Tras el golpe de Estado, una Junta Revolucionaria de Gobierno (JRG) conformada por Jaime Abdul Gutiérrez y Adolfo Arnoldo Majano en representación militar y por Román Mayorga Quiroz, Mario Antonio Andino y Guillermo Manuel Ungo por el lado civil, asume el rol Ejecutivo; sin embargo, ni siquiera la acción de carácter preventivo (el golpe) pudo detener el descontento, esta vez generado por la inestabilidad política.

Los dos actores restantes perderían fuerza paulatinamente en los meses subsiguientes al golpe. “Muchos participantes de los actores intermedios son anulados, Majano se exilia en México; políticos e intelectuales que pretendían la transición mediante el diálogo con el régimen también emprenden el camino del exilio, la guerra estaba por venirse”, agrega.

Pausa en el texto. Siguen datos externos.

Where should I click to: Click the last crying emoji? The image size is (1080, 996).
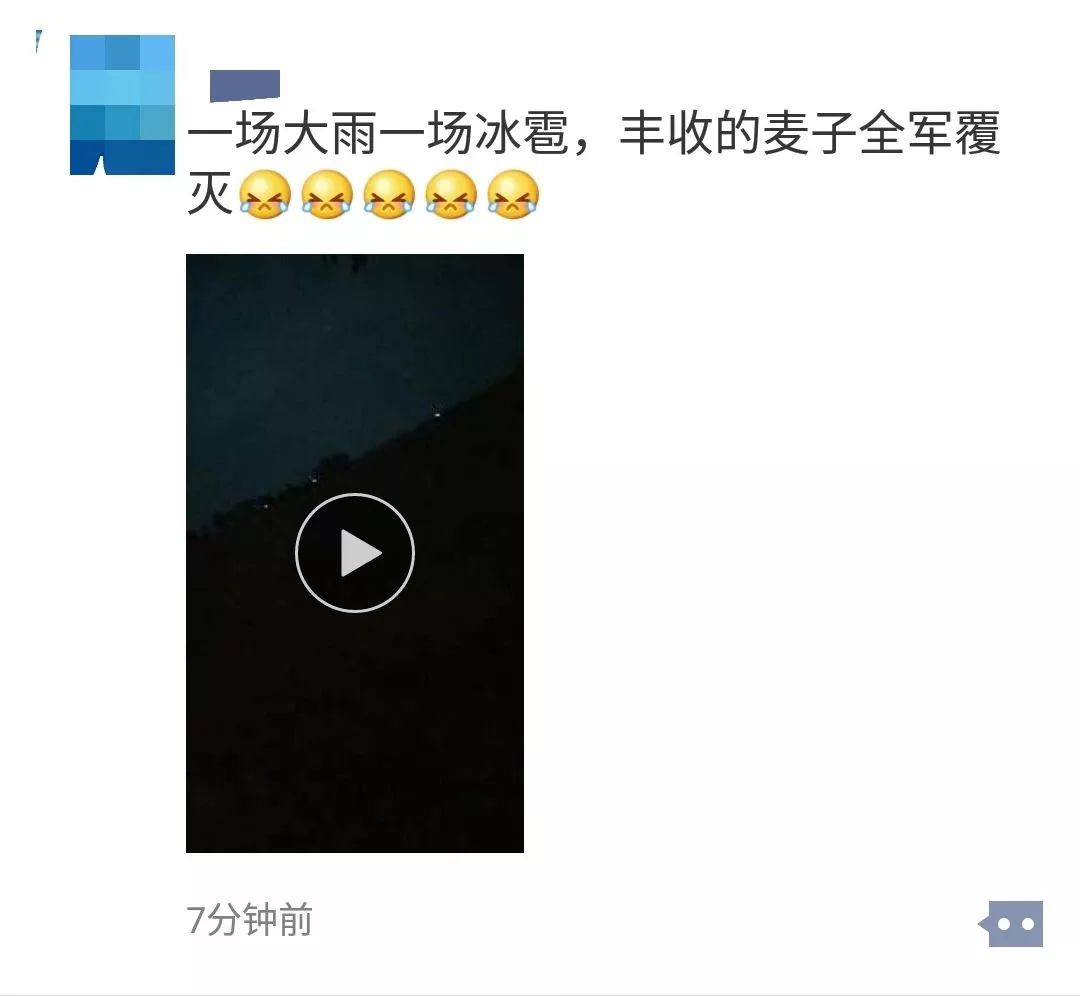pos(513,195)

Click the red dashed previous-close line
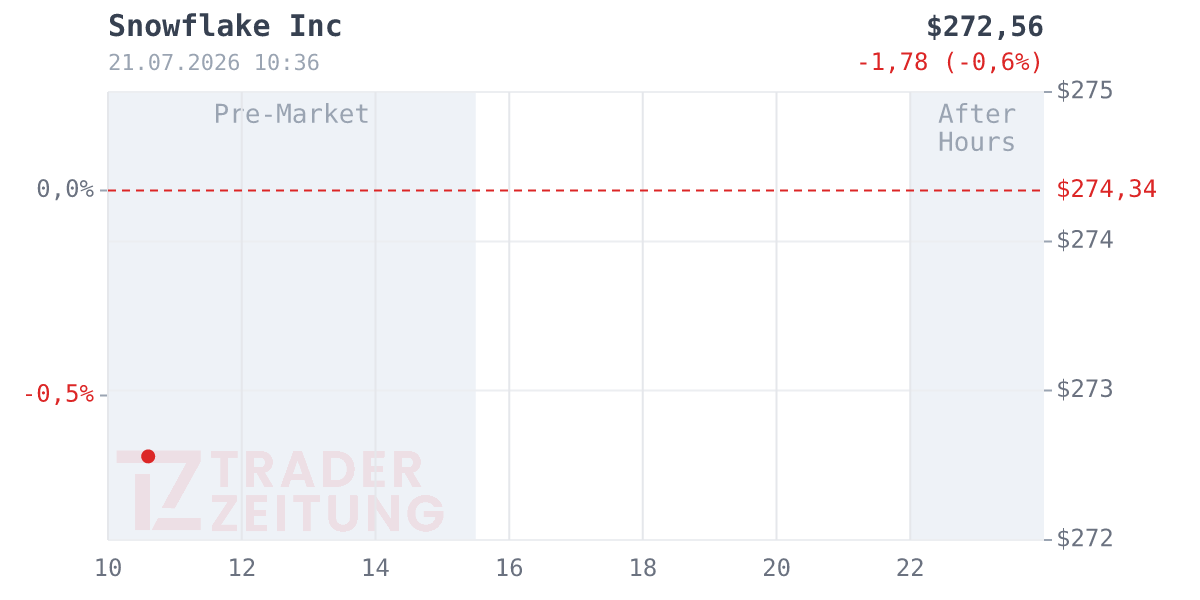(x=576, y=189)
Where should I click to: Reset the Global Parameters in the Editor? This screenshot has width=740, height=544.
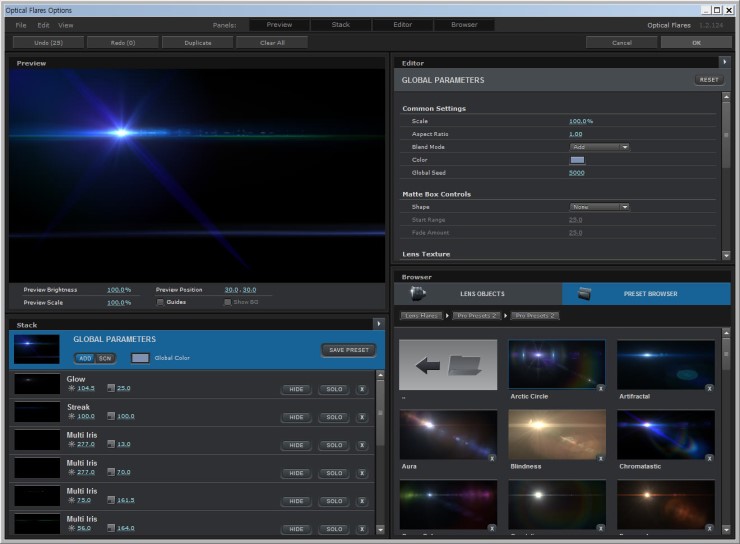coord(708,80)
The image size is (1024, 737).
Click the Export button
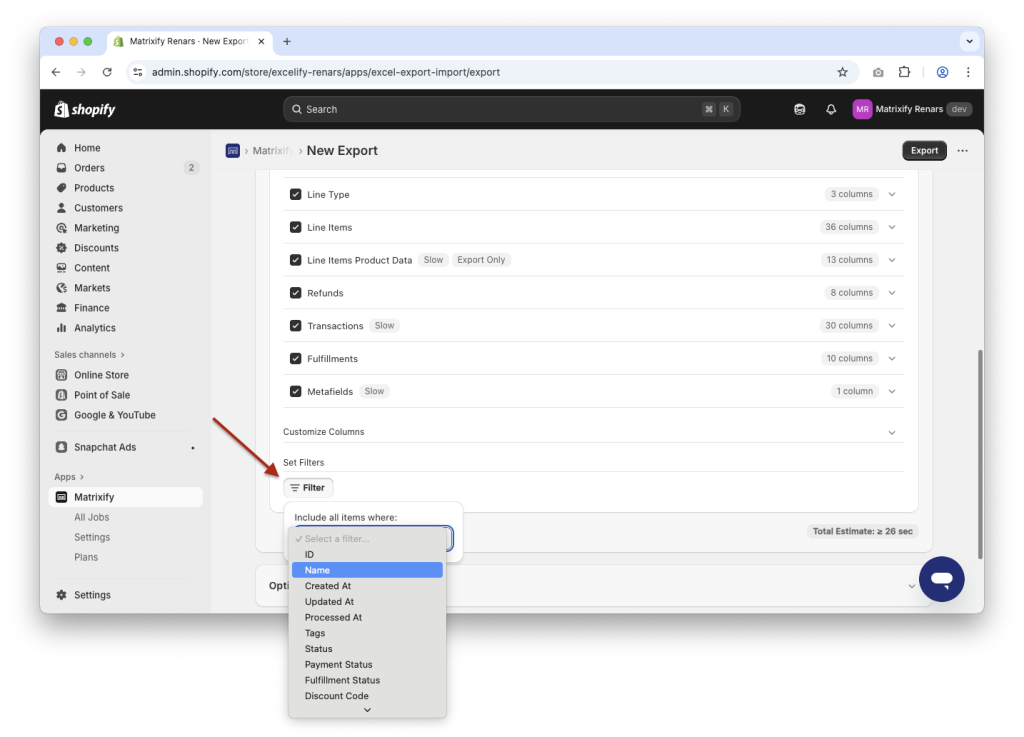pyautogui.click(x=923, y=150)
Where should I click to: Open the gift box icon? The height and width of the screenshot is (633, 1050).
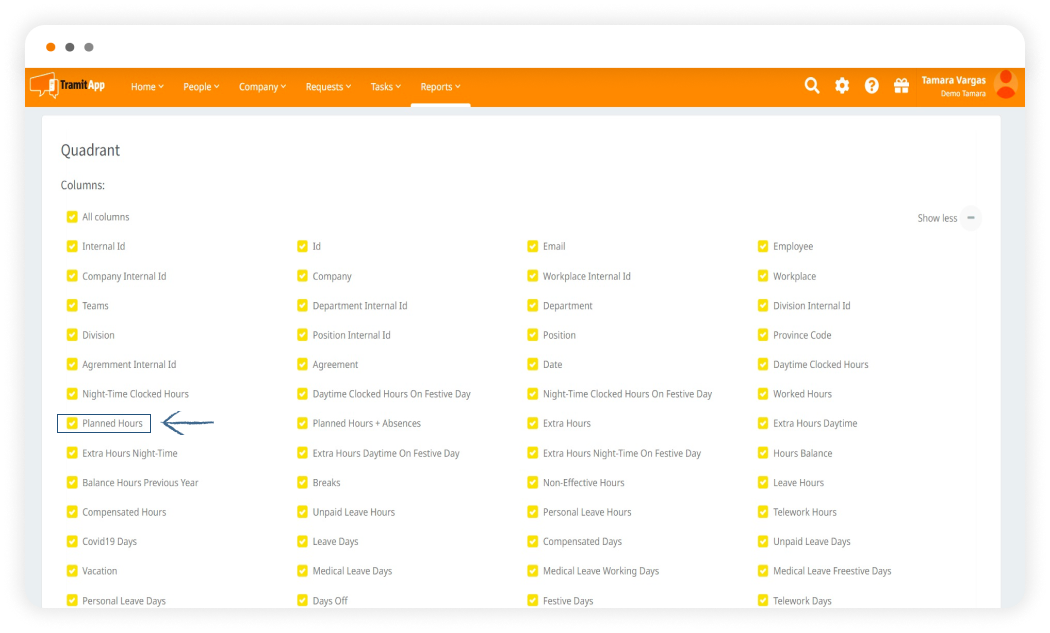click(x=901, y=86)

La primera JRG renunciaría a sus funciones ejecutivas en enero de 1980, aduciendo la ingobernabilidad en la que el país se encontraba inmerso; a esta le seguirían dos esfuerzos similares, sin mayor éxito. A criterio del académico, las JRG fracasaron; la inestabilidad política era tal que los miembros de estas renunciaban porque consideraban que no estaban haciendo nada, pues tras la ofensiva de enero de 1981 emprendida por el recientemente fundado FMLN, el movimiento revolucionario ya controlaba zonas estratégicas en el norte y oriente del país y el ejército ya recibía apoyo financiero y logístico de parte de los Estados Unidos.